Imlifidase (IdeS)

Acute Autoimmune Conditions

Imlifidase has other potential medical applications. These include relatively rare and serious, or even life-threatening, acute autoimmune diseases within neurology, nephrology and hematology.

An investigator-initiated Phase 2 study with imlifidase in the rare and acute autoimmune kidney disease anti-GBM antibody disease is ongoing in collaboration with several European nephrology clinics. Also, a Phase 2 study with imlifidase is being planned in the acute autoimmune neurological disease Guillain-Barré syndrome (GBS).



There are several neurological diseases with unmet medical needs in which a single dose of imlifidase treatment may be beneficial. Guillian-Barré syndrome is the lead clinical indication in neurology.

Guillain-Barré Syndrome (GBS)

The acute immune-mediated polyneuropathies are classified under the eponym Guillain-Barré syndrome after the authors of early de­scriptions of the disease. GBS is an autoimmune disease, resulting from the generation of autoimmune antibodies and inflammatory cells that cross-react with epitopes on peripheral nerves and roots, leading to demyelination, axonal damage or both. Pathogenesis of GBS is not yet fully understood, but the disease is often triggered by a preceding bacterial or viral infection. In particular, one poten­tial trigger of GBS is infection caused by campylobacter. GBS is a heterogeneous disorder, and several variants of the disease have been identified. Variants are often categorized as demyelinating and axonal. Most often, GBS presents as an acute monophasic para­lyzing illness.

The cardinal clinical features of GBS are rapidly progressive, sym­metrical weakness of the extremities accompanied by absent or depressed deep tendon reflexes. The weakness reaches its highest severity in 4 weeks followed by a plateau phase and then recovery. The weakness can vary from mild difficulty with walking to nearly complete paralysis of all extremity, facial, respiratory, and bulbar muscles.

The standard first line treatment of GBS is either IVIg or plasma exchange (PE), although 30 –50 percent do not respond satisfactory to this treatment. There is a high unmet need as 5 percent of patients are dying and many of the surviving patients are left with physical disability and pain. Overall, the disease is associated with dimin­ished life quality and high costs for society in terms of treatment and reduced work capacity. The incidence of GBS is estimated at 1:100,000. An increase in the occurrence of GBS of 20 peercent is seen with every 10-year rise in age after the first decade of life. The addressable patient population with GBS is estimated to be in the range of 4,200 –13,800.

There is evidence of pathogenic role of IgG in axonal variants of GBS, and most researchers and clinicians believe IgG to play a significant role in demyelinating variants as well.

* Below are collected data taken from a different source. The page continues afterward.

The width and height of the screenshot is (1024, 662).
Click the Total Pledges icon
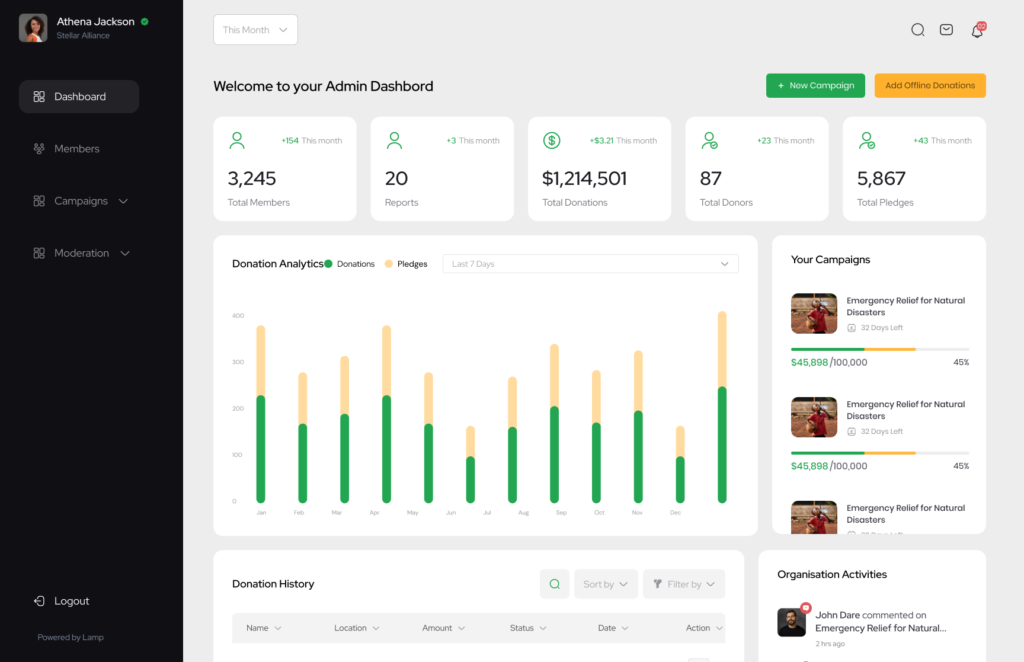pyautogui.click(x=866, y=141)
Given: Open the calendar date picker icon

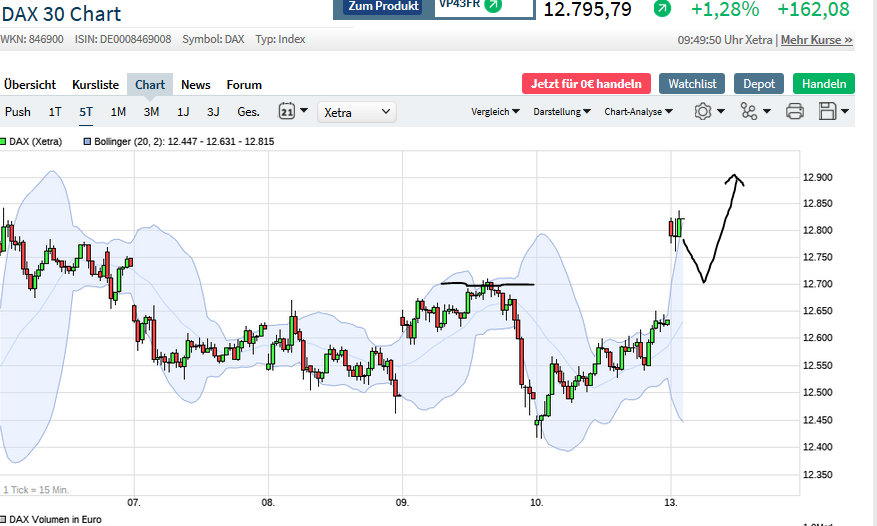Looking at the screenshot, I should 286,112.

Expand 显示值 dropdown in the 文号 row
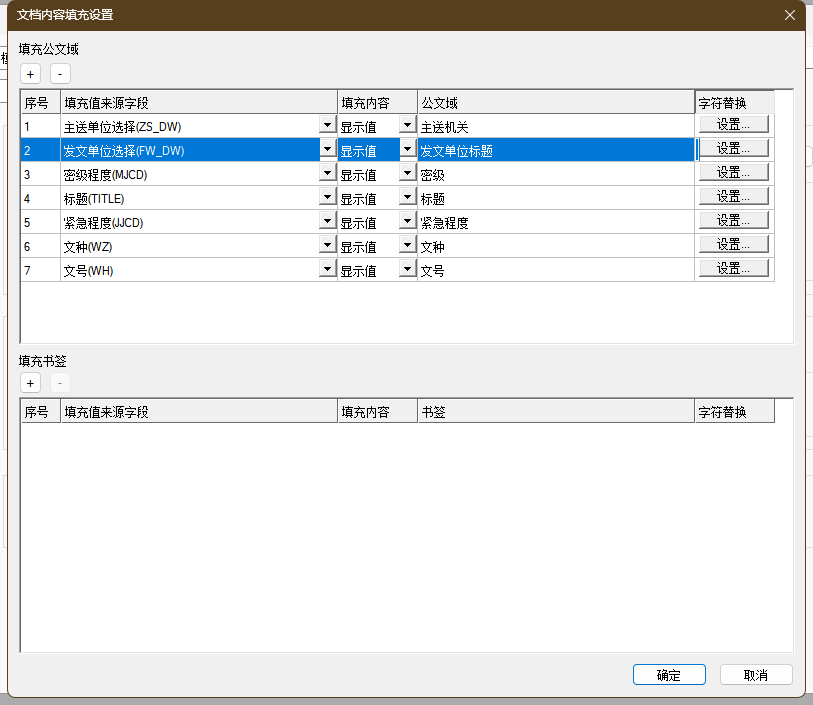point(407,270)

Anti-GBM antibody disease – or Goodpasture’s disease (GP) – is a form of rapidly progressing glomerulonephritis, which is a collective term for severe acute IgG-mediated glomerular injury, often with pulmonary vasculitis. In rapidly progressing glomerulonephritis renal biopsies demonstrate crescentic glomerulonephritis. Imlifidase treatment has clear potential in anti-GBM antibody disease and may also be beneficial in other forms of rapidly progressing glomerulonephritis, e.g. lupus nephritis in which soluble immune complex deposition is demonstrated, and in anti-neutrophil cytoplasmic antibody (ANCA) associated vasculitis.

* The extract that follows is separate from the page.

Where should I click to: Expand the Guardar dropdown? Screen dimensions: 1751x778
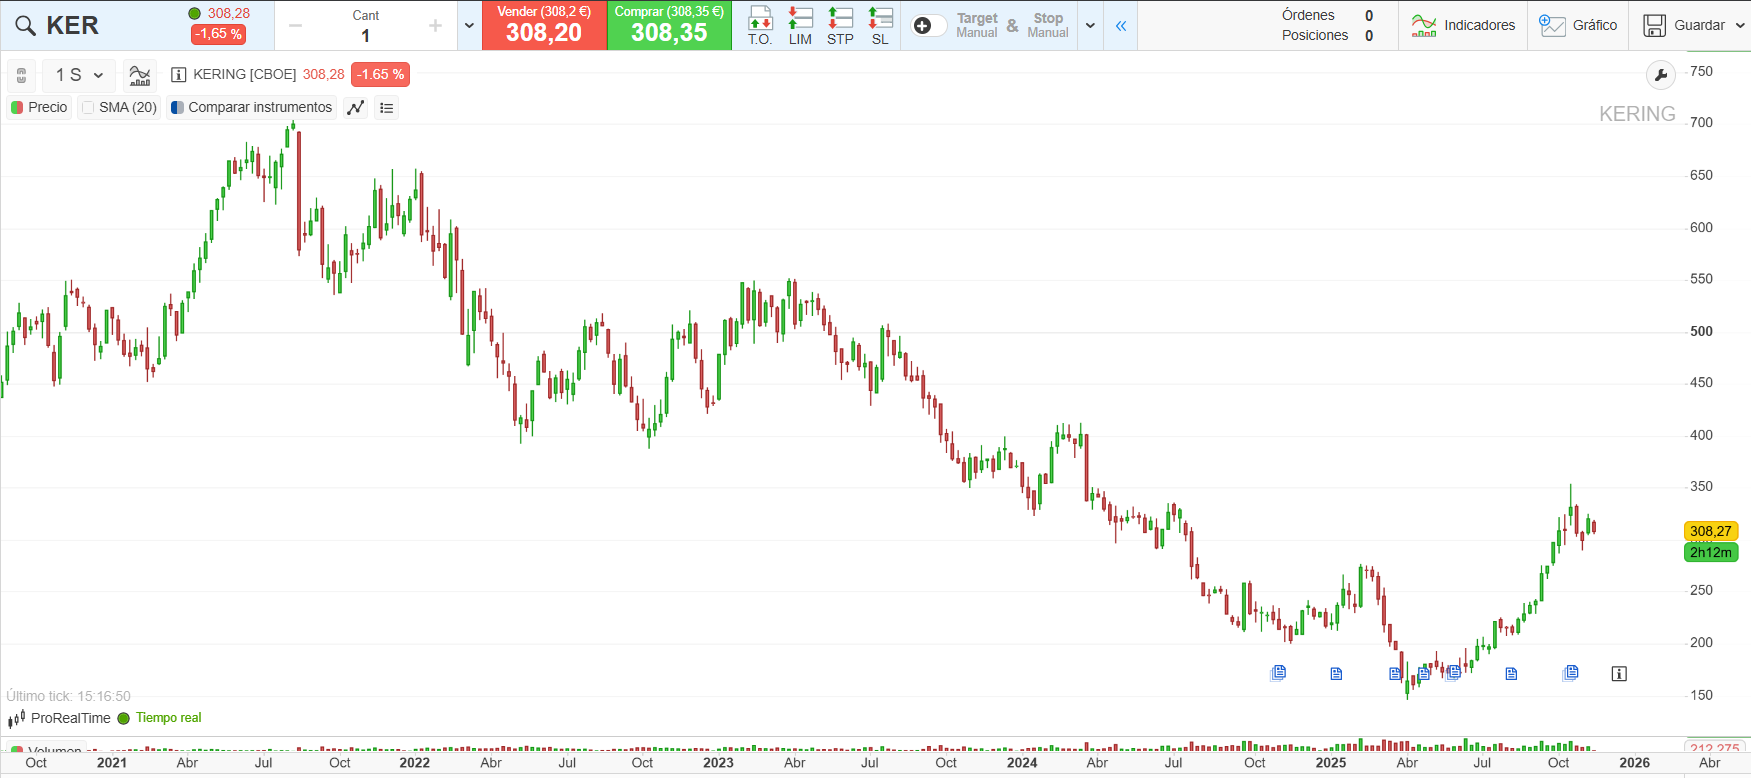[x=1740, y=26]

The presentation of anti-GBM antibody disease is similar to that of other forms of rapidly progressive glomerulonephritis: rapid loss of renal function, proteinuria/hematuria, hypertension and often pulmonary hemorrhage. There is an increased risk of morbidity and mortality from renal failure, pulmonary hemorrhage or complications of treatment.

Patients with anti-GBM antibody disease are routinely treated with glucocorticoids, cyclophosphamide and in severe cases with plasma exchange. The mortality has reduced due to improvement in standard of care, and in 2014 the five-year survival rate exceeded 80 %. With treatment, lung disease usually recovers; however, kid­neys are less able to repair themselves often leaving patients with severe renal involvement with permanent renal failure.

Rapid control of the disease is associated with better outcomes. Imlifidase has the potential to replace plasma exchange as induction therapy, adjunctive to corticosteroids and cyclophosphamide.